— The problem —
Nothing but the data below, returned exactly, should appear in the answer.

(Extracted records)

⁂

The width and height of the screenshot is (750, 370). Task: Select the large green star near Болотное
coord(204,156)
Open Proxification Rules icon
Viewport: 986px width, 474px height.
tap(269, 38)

⁂

— Task result —
The width and height of the screenshot is (750, 370). Task: Select the large green star near Болотное
coord(204,156)
Open Proxification Rules icon
Viewport: 986px width, 474px height.
tap(269, 38)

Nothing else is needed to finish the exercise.